CCTV GUIDE

GUIDE TO CCTV 

INTRODUCTION

 

There are a vast range of CCTV products and prices to choose from in the marketplace but little information to help discriminate between them. Here are some examples.

 

A camera described as good in low-level light will often not produce images at night unless there is additional lighting. There may be no explanation or qualification of the term low-level light.

 

Wireless cameras can be fitted in minutes as there are no cables to run back to your TV or monitor. However, the cameras still require a power source and while battery power is convenient the consumption is great giving a working time of less than 24 hours (as low as 2 on some products tested).

Wireless connectivity is nevertheless very useful for some applications as described later.

════════════════

**What is needed**
According to the CCTV guide, how long do battery-powered wireless cameras typically work before the power runs out?

**Provided material**
════════════════

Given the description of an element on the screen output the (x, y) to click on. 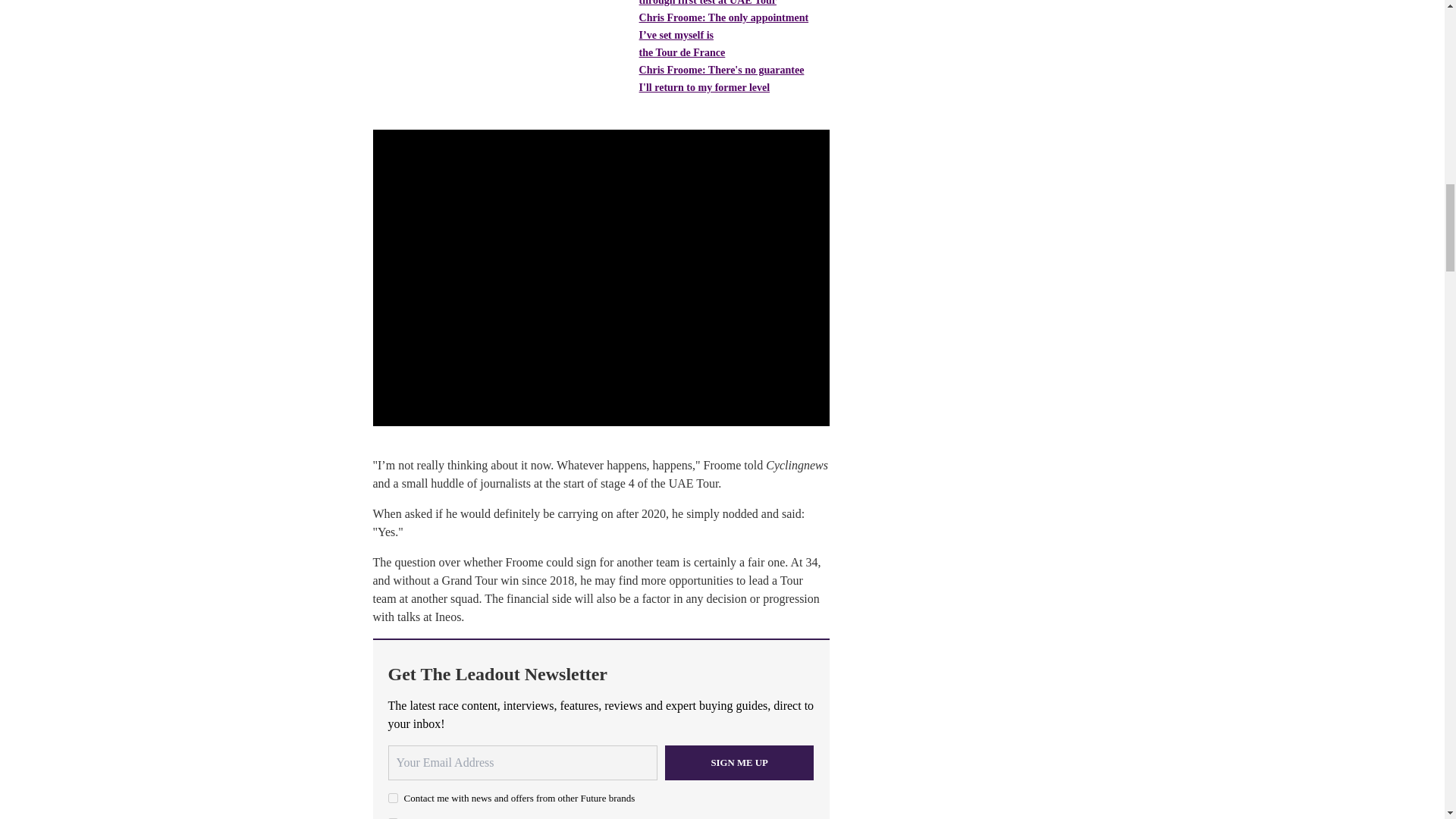
Sign me up (739, 762)
on (392, 798)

════════════════

**Response**
Less than 24 hours, and as low as 2 hours on some products tested.